*TO-DO LIST*
**1)** Reproduce word for word the part of the broadcast transcript that opens with the words containing "COOPER: Sorry, in" and closes with "an ideal location.".
**2)** In the broadcast transcript, what was keeping President Clinton too busy to meet with Kim Jong-il in 2000?

COOPER: Sorry, in fact, like we have him saying that. I just want to play that for our viewers in case they missed it from the press conference.

(BEGIN VIDEO CLIP) TRUMP: They have great beaches. You see that whenever they're exploding their cannons into the ocean, right? I said, boy, look at that view, wouldn't that make a great condo behind? And I explained and I said, you know, instead of doing that, you could have the best hotels in the world right there. Think of it from a real estate perspective.


COOPER: They talked about a location between South Korea and China being an ideal location.

AMANPOUR: Yes, and, of course, it is. I mean, it's fabulous real estate around here. But there are actual questions as to whether Kim actually would want to liberalize like that and thus further threaten his own survival once the people get a taste of something that's different than a hermit kingdom and then a totalitarian regime. So I think that's a real big question as Joseph was saying.

And I think also that, you know, we've been really trying to understand and delve into everything that was said in the press conference. And one thing that always comes up is that certainly with this presidency, that what he does is better, more effective, more comprehensive, smarter than any other president in the history of the United States of America.

And I think what we've seen and we've discussed this that none -- this declaration was definitely not up to what many others have signed, and I also think that it's a real shame that the partisanship in America because other presidents have offered to meet with the North Korean leadership and have been trashed. They were Democratic presidents, people like President Obama.

And even recently President Clinton has been saying on his recent sort of book tour that in 2000, he was invited, he would have met with Kim Jong-il, but he was so busy doing at that time the Camp David, trying to get the Israelis and the Palestinians together in 2000, that he felt that he had to try to, you know, get that bird in hand. Of course, it failed that effect, but he never came to me, but he was willing to meet with Kim Jong-il as well.

*RECORDED DATA*
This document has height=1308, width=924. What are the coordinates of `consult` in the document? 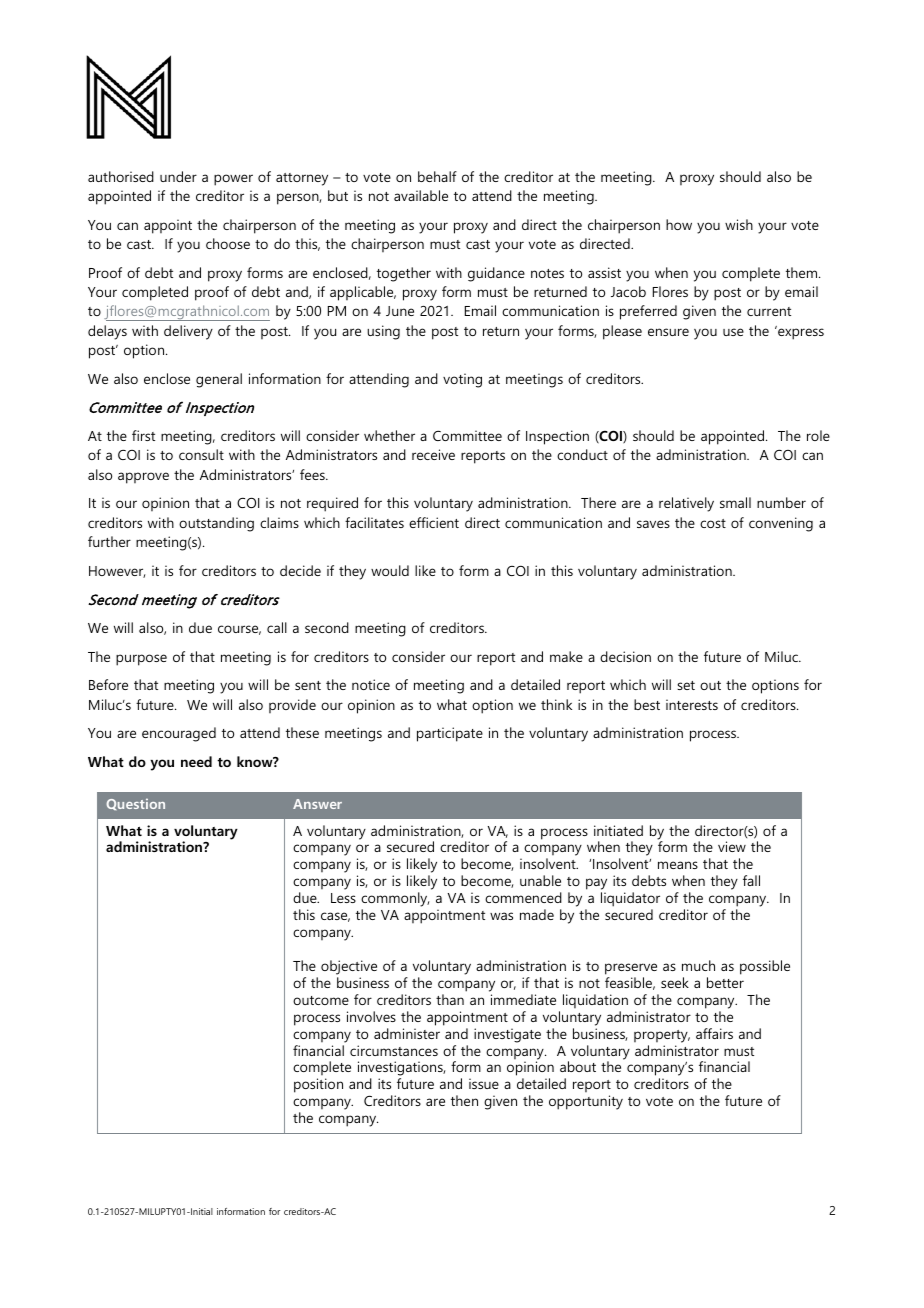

*ANSWERS BELOW*
**1)**
COOPER: Sorry, in fact, like we have him saying that. I just want to play that for our viewers in case they missed it from the press conference.

(BEGIN VIDEO CLIP) TRUMP: They have great beaches. You see that whenever they're exploding their cannons into the ocean, right? I said, boy, look at that view, wouldn't that make a great condo behind? And I explained and I said, you know, instead of doing that, you could have the best hotels in the world right there. Think of it from a real estate perspective.


COOPER: They talked about a location between South Korea and China being an ideal location.

**2)** He was busy at Camp David, trying to get the Israelis and the Palestinians together.